The landmark guilty verdict comes after several parents across the country have been charged and convicted in connection with mass shootings carried out by their children.
In December 2023, Robert Crimo Jr. pleaded guilty to seven counts of misdemeanor reckless conduct – one count for each person killed by his son, Robert Crimo III – during a mass shooting at a Fourth of July Parade in the Chicago suburb of Highland Park. As part of a plea deal, Crimo Jr. was sentenced to 60 days in jail and two years of probation.
Crimo’s son, who was 19 at the time of the shooting, pleaded guilty to multiple counts of murder and attempted murder in April 2025 and was sentenced to life in prison without the possibility of parole.
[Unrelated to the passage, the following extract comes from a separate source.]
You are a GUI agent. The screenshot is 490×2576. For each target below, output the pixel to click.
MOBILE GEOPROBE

In 2021, Jennifer and James Crumbley became the first parents convicted in the United States of charges stemming from a mass school shooting committed by their child. Ethan Crumbley, then 16, pleaded guilty in October 2022 to charges he murdered four students and injured several others in a November 2021 shooting at Oxford High School in Oxford Township, Michigan, and was sentenced to life in prison without parole.
Jennifer and James Crumbley were found guilty of involuntary manslaughter in separate trials after prosecutors presented evidence of an unsecured gun at their home and their indifference toward their son’s mental health. They were each sentenced to 10 to 15 years in prison.